The two final days at Aigas in one post. Accounting for Thursday will very be short. We drove over to the West Coast of Scotland, to the Loch Ewe and Gairloch areas, returning by way of Loch Maree. Here are a couple of views we saw on the way there, and a very short video.
From these it can be seen that the weather was not exactly ideal, and I have already indicated that I was not well-equipped with bad weather gear. Having had our lunch we walked along the seashore for a while, in a howling gale, hoping to see sea eagles.
The sea and the grass show how windy it was, and I chickened out again, being absolutely frozen, and made my way back to the bus.
It was quite a time before my colleagues returned and I hoped they were having luck with the eagles. They weren’t, but they did see a ‘bonxie’, an Arctic skua, which was a plus.

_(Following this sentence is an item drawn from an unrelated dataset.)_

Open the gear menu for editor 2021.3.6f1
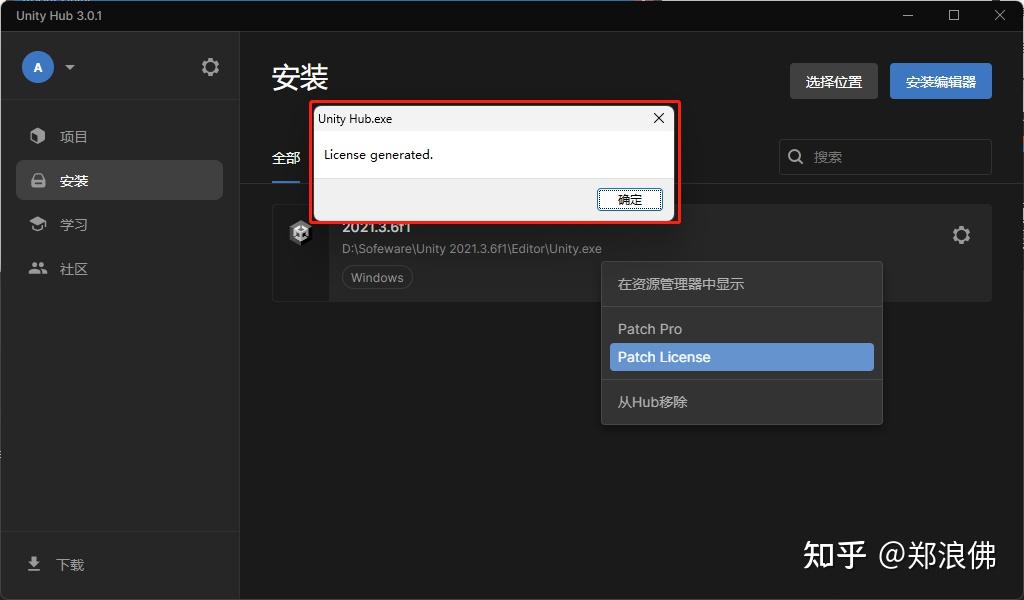The width and height of the screenshot is (1024, 600). tap(961, 235)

On the way back to Aigas, we had two unexpected sightings at the same place. The stop was for reasons of nature other than wildlife, and we weren’t expecting to see anything special, but to our surprise we saw there a large group of eider duck, and a red-breasted merganser, swimming on the sea.

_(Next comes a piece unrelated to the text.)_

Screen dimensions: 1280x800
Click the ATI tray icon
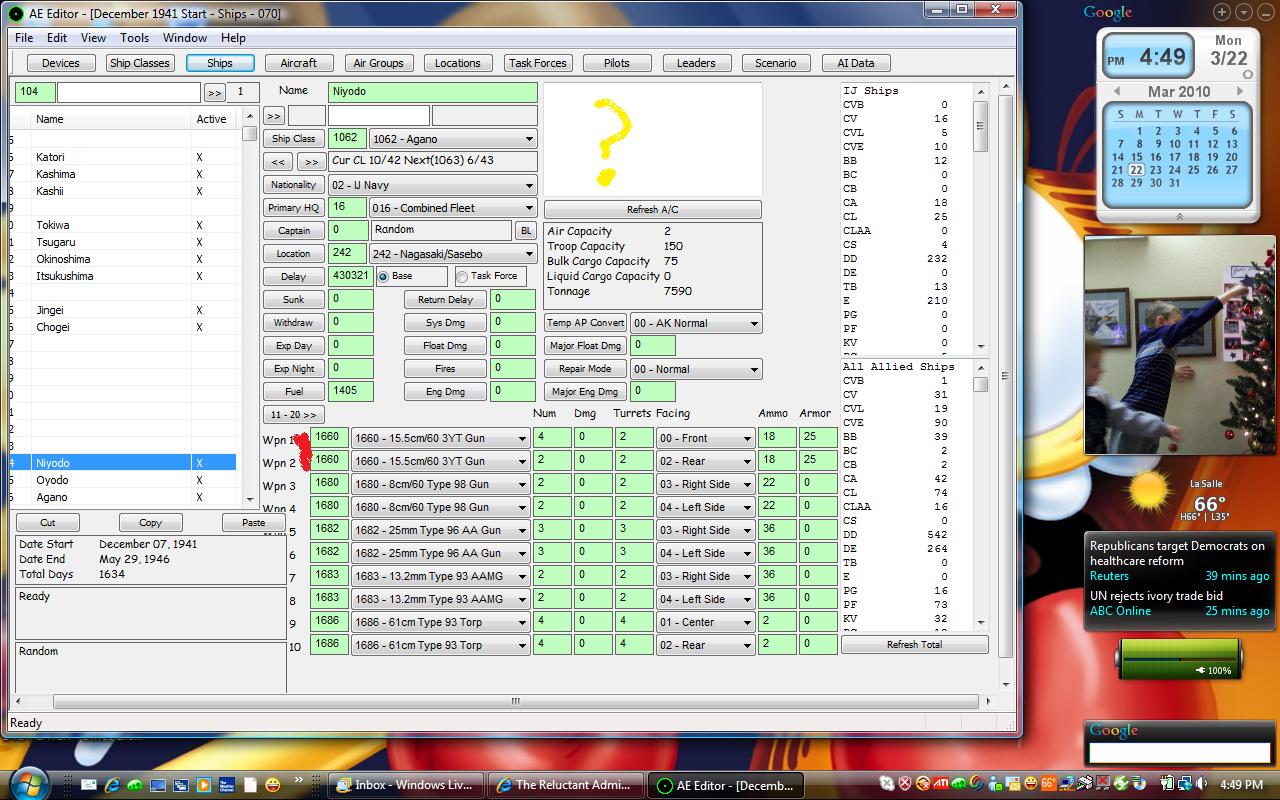(x=940, y=783)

This is only part of the group of eider
And it was a treat to see a greenfinch, that increasing rarity in our gardens because of a rapidly spreading disease.

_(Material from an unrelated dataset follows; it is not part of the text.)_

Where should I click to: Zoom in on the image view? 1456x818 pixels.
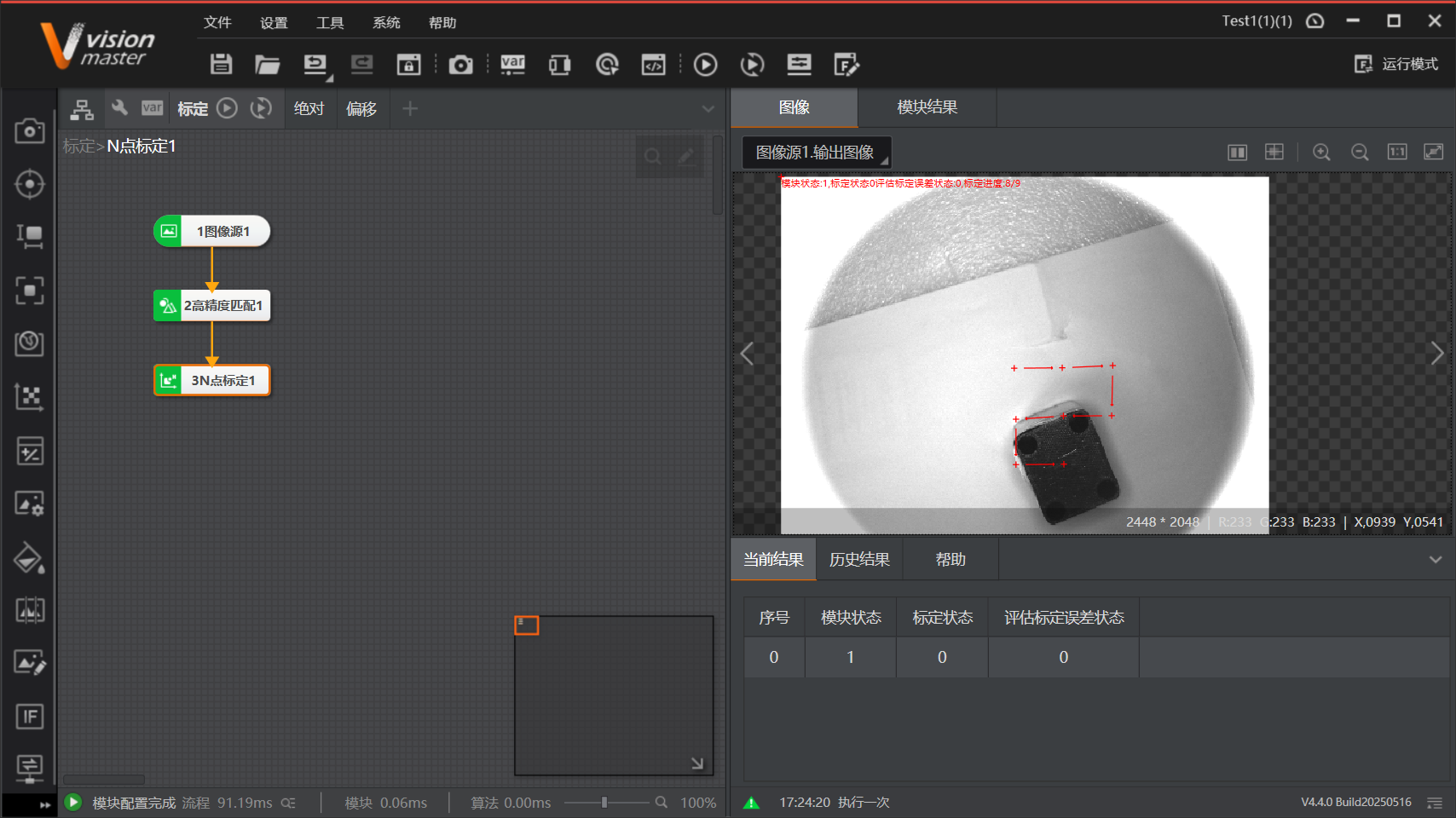pos(1321,152)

Friday was our last day, and was spent along Strathconon. A pleasant morning:
Meadow pipit with insect
An after-lunch stroll:
Round-leaved sundew. Each trap is no more than a centimetre across
Primroses -in June!
There are both round-leaved and oblong-leaved sundew here
The very same making photos easier
But the best was yet to come. I wasn’t able to get pictures of an osprey perched in a tree, because sadly someone had not understood the instruction to keep within the outline of the bus when we got out, so it was spooked and flew off. But I had been able 30 minutes earlier to get a few pictures of – at last – two golden eagles! Sadly, in terms of wildlife the fact that we saw two of them flying around was not a good thing, because it meant there were no chicks on the nest to be looked after by one parent. But it was a thrill for us.
View from a bridge…
… which was really a hydro-electric barrage
The afternoon’s sightings were completed much nearer our base by some Slavonian grebes and a sedge warbler.
A last drive back to Aigas through the Highlands
Up very early on the Saturday morning for the 8.55 flight from Inverness to Bristol. What will be the next photographic experience I post here? At present I have no idea!